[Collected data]
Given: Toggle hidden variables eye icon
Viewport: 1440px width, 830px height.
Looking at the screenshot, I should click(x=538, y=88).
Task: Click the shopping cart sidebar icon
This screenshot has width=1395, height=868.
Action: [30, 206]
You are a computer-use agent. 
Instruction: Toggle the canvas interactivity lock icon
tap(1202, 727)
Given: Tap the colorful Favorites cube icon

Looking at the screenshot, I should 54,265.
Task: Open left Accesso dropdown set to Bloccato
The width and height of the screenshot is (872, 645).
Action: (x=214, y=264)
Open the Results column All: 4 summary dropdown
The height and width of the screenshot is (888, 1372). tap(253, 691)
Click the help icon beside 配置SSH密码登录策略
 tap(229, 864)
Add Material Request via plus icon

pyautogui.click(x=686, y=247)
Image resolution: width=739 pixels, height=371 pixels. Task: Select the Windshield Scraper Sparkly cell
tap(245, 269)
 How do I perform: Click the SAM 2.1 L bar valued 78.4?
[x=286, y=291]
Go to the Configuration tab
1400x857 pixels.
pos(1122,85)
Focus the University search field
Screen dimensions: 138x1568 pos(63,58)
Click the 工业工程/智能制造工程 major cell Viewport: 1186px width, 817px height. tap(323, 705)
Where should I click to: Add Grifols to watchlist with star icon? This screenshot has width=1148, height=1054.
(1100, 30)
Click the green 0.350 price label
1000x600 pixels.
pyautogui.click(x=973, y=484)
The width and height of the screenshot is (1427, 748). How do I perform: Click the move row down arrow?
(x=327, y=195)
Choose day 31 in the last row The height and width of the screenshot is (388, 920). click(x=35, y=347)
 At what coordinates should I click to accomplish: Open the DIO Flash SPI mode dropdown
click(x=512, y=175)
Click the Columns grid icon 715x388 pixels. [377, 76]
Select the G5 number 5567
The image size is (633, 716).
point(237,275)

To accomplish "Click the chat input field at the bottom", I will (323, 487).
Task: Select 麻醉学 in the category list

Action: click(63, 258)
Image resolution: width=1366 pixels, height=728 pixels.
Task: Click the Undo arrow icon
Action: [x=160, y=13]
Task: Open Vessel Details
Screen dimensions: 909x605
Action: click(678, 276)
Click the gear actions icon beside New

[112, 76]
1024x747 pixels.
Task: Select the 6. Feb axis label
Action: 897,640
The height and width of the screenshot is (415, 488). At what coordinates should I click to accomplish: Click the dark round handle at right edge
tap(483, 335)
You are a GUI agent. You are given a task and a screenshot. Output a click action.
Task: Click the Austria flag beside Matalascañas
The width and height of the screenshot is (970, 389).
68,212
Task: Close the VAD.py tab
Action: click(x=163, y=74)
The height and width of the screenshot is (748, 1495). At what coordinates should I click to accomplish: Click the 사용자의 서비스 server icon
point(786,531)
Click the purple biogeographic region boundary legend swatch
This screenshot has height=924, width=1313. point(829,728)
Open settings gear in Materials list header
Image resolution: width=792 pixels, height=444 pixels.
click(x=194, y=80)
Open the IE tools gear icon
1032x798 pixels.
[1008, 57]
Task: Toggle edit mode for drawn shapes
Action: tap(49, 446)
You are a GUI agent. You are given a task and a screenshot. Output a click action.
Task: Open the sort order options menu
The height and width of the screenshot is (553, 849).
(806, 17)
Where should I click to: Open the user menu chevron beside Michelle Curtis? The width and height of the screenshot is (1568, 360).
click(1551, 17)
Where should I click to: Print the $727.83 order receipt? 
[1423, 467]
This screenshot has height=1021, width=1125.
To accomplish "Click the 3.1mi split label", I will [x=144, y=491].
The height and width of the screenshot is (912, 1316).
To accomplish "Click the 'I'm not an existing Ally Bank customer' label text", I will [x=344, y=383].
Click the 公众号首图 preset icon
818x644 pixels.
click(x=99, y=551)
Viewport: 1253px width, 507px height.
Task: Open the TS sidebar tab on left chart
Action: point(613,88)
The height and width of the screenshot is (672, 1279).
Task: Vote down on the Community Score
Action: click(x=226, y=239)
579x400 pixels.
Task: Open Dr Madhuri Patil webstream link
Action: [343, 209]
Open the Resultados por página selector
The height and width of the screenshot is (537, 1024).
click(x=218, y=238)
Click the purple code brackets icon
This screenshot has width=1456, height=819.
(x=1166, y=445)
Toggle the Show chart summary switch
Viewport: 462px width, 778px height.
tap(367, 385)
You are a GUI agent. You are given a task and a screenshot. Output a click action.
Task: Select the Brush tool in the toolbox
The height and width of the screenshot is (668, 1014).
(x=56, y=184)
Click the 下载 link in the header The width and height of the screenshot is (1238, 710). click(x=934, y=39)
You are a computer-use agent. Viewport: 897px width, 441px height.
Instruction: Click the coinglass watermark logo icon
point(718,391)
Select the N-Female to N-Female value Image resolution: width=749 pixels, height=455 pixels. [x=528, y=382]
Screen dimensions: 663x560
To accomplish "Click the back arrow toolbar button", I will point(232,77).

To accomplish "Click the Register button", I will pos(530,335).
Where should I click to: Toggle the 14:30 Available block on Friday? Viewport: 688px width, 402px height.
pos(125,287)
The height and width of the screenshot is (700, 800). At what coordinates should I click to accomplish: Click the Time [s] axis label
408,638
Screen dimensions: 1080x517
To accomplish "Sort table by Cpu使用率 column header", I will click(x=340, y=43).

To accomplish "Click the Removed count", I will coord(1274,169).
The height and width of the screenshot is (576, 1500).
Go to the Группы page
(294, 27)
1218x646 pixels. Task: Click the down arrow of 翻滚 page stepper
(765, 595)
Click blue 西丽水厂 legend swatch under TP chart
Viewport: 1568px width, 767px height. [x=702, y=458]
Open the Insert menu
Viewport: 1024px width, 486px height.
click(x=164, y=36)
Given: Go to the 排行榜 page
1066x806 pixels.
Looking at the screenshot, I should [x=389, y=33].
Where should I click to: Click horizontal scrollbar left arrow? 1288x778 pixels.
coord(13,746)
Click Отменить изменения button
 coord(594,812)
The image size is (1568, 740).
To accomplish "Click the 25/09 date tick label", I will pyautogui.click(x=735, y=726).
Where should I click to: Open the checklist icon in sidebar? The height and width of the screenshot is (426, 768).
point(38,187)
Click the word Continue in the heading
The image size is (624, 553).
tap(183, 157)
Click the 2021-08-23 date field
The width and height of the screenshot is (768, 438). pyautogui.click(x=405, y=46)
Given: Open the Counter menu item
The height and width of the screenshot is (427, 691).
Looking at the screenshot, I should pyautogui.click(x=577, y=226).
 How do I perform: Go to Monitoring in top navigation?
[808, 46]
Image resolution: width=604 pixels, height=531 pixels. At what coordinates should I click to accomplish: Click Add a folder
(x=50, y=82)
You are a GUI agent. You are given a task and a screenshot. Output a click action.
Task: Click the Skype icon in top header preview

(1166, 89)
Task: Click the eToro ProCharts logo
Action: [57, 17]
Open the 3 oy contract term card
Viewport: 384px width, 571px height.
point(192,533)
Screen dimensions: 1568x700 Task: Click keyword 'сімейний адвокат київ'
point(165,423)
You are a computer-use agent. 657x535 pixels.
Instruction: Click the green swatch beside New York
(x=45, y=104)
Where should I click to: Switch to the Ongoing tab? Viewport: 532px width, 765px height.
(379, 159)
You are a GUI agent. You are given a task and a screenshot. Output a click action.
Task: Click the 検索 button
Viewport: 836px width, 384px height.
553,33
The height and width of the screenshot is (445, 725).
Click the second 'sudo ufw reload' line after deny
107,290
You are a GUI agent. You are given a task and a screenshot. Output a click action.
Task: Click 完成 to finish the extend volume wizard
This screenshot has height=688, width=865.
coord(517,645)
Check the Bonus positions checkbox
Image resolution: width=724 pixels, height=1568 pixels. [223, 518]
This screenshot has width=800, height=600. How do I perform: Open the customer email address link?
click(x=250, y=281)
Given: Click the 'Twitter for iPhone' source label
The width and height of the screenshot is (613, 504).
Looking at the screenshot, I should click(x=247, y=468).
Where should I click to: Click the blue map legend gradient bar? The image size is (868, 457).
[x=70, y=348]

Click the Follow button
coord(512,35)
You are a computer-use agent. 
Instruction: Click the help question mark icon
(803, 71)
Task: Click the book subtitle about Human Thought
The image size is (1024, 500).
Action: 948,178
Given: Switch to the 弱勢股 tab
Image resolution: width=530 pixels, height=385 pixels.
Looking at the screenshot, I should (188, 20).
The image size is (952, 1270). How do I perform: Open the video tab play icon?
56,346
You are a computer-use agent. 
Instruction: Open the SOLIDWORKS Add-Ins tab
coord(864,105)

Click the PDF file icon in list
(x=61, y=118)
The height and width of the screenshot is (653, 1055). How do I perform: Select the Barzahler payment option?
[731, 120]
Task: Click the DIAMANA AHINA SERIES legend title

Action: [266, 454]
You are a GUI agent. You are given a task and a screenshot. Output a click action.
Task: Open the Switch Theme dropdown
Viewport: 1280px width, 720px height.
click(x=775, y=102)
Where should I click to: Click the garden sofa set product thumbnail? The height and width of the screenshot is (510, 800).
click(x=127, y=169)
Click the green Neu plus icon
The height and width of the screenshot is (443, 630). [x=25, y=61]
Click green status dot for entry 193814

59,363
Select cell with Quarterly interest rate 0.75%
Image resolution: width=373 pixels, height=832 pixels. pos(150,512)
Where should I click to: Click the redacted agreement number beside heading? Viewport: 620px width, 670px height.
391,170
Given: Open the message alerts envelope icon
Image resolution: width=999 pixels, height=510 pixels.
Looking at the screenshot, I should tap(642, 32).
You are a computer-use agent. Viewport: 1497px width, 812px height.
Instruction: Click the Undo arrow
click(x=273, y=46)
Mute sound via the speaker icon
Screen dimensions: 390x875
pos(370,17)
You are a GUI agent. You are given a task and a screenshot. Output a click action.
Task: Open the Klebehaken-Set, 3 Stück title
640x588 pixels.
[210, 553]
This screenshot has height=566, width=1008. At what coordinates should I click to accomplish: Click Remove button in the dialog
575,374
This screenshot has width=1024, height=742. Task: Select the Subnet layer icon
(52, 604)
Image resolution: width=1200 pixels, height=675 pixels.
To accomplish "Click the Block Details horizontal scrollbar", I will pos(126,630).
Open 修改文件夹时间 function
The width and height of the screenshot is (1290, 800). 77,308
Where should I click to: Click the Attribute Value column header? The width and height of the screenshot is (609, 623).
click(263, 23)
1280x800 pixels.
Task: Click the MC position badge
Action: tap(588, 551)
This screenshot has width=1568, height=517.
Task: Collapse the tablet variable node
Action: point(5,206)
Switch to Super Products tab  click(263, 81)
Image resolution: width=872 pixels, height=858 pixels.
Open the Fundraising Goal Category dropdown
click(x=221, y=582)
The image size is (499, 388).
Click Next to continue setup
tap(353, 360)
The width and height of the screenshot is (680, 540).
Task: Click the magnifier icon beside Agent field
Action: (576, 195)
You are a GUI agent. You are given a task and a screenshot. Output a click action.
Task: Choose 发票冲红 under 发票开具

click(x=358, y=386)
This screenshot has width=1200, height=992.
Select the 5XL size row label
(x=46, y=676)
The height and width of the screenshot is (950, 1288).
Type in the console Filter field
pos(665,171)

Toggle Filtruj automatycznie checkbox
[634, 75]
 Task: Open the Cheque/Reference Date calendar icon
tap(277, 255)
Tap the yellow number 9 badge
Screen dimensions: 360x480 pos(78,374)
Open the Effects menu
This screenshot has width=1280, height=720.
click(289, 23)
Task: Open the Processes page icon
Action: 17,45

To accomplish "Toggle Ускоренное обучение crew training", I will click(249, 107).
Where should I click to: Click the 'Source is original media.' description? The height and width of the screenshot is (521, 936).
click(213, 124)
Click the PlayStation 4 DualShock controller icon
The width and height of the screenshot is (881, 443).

# Activity:
Lines to set down from above: the line with "Where should I click to: Click the Attribute", the line with "Switch to Super", and every line between, each exactly as written.

# Task result:
Where should I click to: Click the Attribute Value column header? The width and height of the screenshot is (609, 623).
click(263, 23)
1280x800 pixels.
Task: Click the MC position badge
Action: tap(588, 551)
This screenshot has width=1568, height=517.
Task: Collapse the tablet variable node
Action: point(5,206)
Switch to Super Products tab  click(263, 81)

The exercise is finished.